• _Work to complete_: Nothing but the lines from the one with "sistema para prefeituras (119, 2425)" down to the one with "Tactical Gear General Discussion (173, 2231)" should be returned, exactly and with both ends included, from the material below.

• _Entries supplied_:
——

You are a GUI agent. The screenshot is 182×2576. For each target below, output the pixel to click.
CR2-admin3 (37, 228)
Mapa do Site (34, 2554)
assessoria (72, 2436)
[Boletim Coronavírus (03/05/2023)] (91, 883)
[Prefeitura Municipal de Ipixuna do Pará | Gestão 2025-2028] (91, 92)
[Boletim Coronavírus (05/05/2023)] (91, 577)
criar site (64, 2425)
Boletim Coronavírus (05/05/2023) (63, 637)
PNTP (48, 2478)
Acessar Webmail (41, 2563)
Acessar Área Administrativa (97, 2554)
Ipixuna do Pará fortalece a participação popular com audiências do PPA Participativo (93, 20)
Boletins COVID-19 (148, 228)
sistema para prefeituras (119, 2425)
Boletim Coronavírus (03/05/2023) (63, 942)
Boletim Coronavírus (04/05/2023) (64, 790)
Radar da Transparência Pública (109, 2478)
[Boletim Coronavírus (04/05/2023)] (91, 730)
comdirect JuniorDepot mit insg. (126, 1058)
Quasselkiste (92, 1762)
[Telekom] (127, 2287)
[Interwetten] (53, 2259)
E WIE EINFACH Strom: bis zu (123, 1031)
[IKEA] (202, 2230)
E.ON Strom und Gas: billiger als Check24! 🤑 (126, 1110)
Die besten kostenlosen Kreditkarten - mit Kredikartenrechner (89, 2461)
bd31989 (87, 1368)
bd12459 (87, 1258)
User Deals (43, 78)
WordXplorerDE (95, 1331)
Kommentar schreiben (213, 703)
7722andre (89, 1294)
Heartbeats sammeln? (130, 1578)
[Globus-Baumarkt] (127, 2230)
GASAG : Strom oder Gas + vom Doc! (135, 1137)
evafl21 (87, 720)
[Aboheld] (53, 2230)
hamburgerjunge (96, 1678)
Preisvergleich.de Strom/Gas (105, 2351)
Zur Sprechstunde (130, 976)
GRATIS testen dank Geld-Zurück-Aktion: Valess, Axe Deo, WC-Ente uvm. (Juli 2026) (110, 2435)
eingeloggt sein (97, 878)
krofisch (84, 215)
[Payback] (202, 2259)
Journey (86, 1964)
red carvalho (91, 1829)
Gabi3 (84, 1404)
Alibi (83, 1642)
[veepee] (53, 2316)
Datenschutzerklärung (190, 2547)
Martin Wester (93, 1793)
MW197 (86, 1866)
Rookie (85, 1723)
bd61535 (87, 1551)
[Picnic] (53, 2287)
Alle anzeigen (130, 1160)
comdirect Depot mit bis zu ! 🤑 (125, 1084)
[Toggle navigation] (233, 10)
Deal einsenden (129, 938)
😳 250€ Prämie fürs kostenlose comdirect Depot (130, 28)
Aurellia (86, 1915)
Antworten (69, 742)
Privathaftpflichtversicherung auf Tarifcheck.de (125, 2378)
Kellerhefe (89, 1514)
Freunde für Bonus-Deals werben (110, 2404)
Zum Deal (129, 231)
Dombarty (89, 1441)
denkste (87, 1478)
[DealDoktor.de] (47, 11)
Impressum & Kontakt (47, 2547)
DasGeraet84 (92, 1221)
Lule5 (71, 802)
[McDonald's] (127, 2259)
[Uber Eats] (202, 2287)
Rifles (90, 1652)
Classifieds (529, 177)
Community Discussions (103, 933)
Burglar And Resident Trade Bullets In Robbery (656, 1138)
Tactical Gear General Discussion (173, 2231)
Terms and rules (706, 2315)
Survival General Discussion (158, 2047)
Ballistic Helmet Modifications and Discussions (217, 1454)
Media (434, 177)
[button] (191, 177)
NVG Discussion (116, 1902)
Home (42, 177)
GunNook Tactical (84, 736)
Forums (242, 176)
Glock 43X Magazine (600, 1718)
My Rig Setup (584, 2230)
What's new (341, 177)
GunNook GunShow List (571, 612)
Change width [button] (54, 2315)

——

• _Exercise answer_:
sistema para prefeituras (119, 2425)
Boletim Coronavírus (03/05/2023) (63, 942)
Boletim Coronavírus (04/05/2023) (64, 790)
Radar da Transparência Pública (109, 2478)
[Boletim Coronavírus (04/05/2023)] (91, 730)
comdirect JuniorDepot mit insg. (126, 1058)
Quasselkiste (92, 1762)
[Telekom] (127, 2287)
[Interwetten] (53, 2259)
E WIE EINFACH Strom: bis zu (123, 1031)
[IKEA] (202, 2230)
E.ON Strom und Gas: billiger als Check24! 🤑 (126, 1110)
Die besten kostenlosen Kreditkarten - mit Kredikartenrechner (89, 2461)
bd31989 (87, 1368)
bd12459 (87, 1258)
User Deals (43, 78)
WordXplorerDE (95, 1331)
Kommentar schreiben (213, 703)
7722andre (89, 1294)
Heartbeats sammeln? (130, 1578)
[Globus-Baumarkt] (127, 2230)
GASAG : Strom oder Gas + vom Doc! (135, 1137)
evafl21 (87, 720)
[Aboheld] (53, 2230)
hamburgerjunge (96, 1678)
Preisvergleich.de Strom/Gas (105, 2351)
Zur Sprechstunde (130, 976)
GRATIS testen dank Geld-Zurück-Aktion: Valess, Axe Deo, WC-Ente uvm. (Juli 2026) (110, 2435)
eingeloggt sein (97, 878)
krofisch (84, 215)
[Payback] (202, 2259)
Journey (86, 1964)
red carvalho (91, 1829)
Gabi3 (84, 1404)
Alibi (83, 1642)
[veepee] (53, 2316)
Datenschutzerklärung (190, 2547)
Martin Wester (93, 1793)
MW197 (86, 1866)
Rookie (85, 1723)
bd61535 (87, 1551)
[Picnic] (53, 2287)
Alle anzeigen (130, 1160)
comdirect Depot mit bis zu ! 🤑 (125, 1084)
[Toggle navigation] (233, 10)
Deal einsenden (129, 938)
😳 250€ Prämie fürs kostenlose comdirect Depot (130, 28)
Aurellia (86, 1915)
Antworten (69, 742)
Privathaftpflichtversicherung auf Tarifcheck.de (125, 2378)
Kellerhefe (89, 1514)
Freunde für Bonus-Deals werben (110, 2404)
Zum Deal (129, 231)
Dombarty (89, 1441)
denkste (87, 1478)
[DealDoktor.de] (47, 11)
Impressum & Kontakt (47, 2547)
DasGeraet84 (92, 1221)
Lule5 (71, 802)
[McDonald's] (127, 2259)
[Uber Eats] (202, 2287)
Rifles (90, 1652)
Classifieds (529, 177)
Community Discussions (103, 933)
Burglar And Resident Trade Bullets In Robbery (656, 1138)
Tactical Gear General Discussion (173, 2231)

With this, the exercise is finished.